How Unite plans to change the Labour Party

Submitted by Matthew on 11 July, 2012 - 3:12

At its 2012 policy conference, the Unite union ratified a strategy from its Executive for changing the basis on which the union relates to the Labour Party.

Dave Quayle, Chair of Unite’s National Political Committee, spoke to Solidarity about what that strategy means for working-class political representation.

The consensus in the union was very much that if we were going to remain part of the Labour Party, the relationship had to change.

We give millions of pounds to a party we have little control over, and we get nothing back. The Labour Party in government did absolutely nothing for the collective rights of workers, and very little for our individual rights.

So we had two options — disaffiliate, or campaign to change the way the relationship between the union and the party worked. Len McCluskey made that a key part of his election campaign, so the strategy is something that’s been in development since he got elected.

Many people across the union had an input into it, and it was passed by our Executive last December. It’s all been entirely public; the strategy document is in the public domain and we’ve conducted the arguments for it out in the open. This isn’t a secret coup — we’re not Progress.

We want to shift the relationship between the unions and the party away from being money based.

We want to see trade unionists involved at every level of the party. We want a network of Unite councillors and MPs, as well as councillors and MPs from other unions. Only 9% of sitting Labour MPs have a working-class background; that has to change.

None of this will be easy because of the way New Labour changed the party’s structures, but we want to fight on that front too. A key part of our strategy is to democratise Labour Party conference and make it resolution-based, or at least to allow minority positions from the National Policy Forum.

The key policies we want to see trade union activists within the Labour Party fight for at every level are quite simple. It’s about giving workers the right to collectively struggle to change their conditions. We want to shift the balance in the party away from middle-class academics and professionals towards people who’ve actually represented workers and fought the boss. At the parliamentary level the key fight is against the anti-union laws. We have to restore the right to take solidarity action and strike effectively.

There’s a lot of support for our strategies within constituencies. It’s not about the unions versus party members, as some on the right are trying to suggest.

Within Unite, even the right wing is dissatisfied with the status quo. We cannot continue to throw money at a party led by people who don’t represent our class. But we also don’t believe we can fix the problem simply by arguing on the financial terrain — by giving 10% less in affiliation fees, for example. If we give 10% less, but the relationship is still fundamentally the same, we might as well not give anything at all. If we want working-class political representation we need to change the way the relationship works. It’s about class politics.

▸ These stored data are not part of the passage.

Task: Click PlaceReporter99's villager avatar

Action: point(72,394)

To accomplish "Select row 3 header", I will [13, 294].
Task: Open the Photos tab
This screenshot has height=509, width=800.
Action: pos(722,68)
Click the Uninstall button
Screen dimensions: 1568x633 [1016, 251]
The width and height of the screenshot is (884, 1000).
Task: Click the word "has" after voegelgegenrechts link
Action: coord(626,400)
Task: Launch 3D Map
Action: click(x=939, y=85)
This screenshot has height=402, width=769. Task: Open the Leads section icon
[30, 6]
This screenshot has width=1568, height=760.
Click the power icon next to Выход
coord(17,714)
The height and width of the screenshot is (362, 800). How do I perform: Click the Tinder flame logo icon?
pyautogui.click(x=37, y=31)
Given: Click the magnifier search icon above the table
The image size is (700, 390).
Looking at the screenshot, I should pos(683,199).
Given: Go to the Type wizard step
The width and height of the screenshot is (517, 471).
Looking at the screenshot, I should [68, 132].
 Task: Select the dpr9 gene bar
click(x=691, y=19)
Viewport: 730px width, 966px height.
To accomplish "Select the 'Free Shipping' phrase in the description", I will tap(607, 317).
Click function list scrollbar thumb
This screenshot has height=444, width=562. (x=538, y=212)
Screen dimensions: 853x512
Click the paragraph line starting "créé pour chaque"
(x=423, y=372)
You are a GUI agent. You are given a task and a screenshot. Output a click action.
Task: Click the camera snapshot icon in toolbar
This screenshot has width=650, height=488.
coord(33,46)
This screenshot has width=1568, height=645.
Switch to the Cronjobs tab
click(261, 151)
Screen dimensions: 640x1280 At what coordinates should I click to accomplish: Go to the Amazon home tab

There’s deep and understandable scepticism from some activists within the union about putting this policy into action.

The leadership needs to take the membership with us and show people it can work. We have a job of work to do in that respect.

Fighting for a democratic party conference will be a key initial focus.

We’ll also be fighting the right wing in the constituencies to get trade union candidates selected as PPCs and as candidates on the lists for the European elections. It’s not just about getting Unite members selected, either. It’s about getting working-class, trade-union candidates who have experience of representing and organising in workplaces selected.

Obviously there’ll be a need to work to make sure any candidates who are selected remain politically accountable, but that’s an ongoing process.

We want a firmly class-based and left-wing general election campaign in 2015. We’ve got to say that Labour is the party of and for workers, not for neo-liberals, bankers, and the free market. That might alienate some people, but that’s tough.

Labour has to be a working-class party — a party for workers, pensioners, unemployed workers, single parents, the whole class.

It has to fight for positive rights for working-class people, and we want trade union activists out on the doorsteps of working-class households as Labour Party candidates making that case.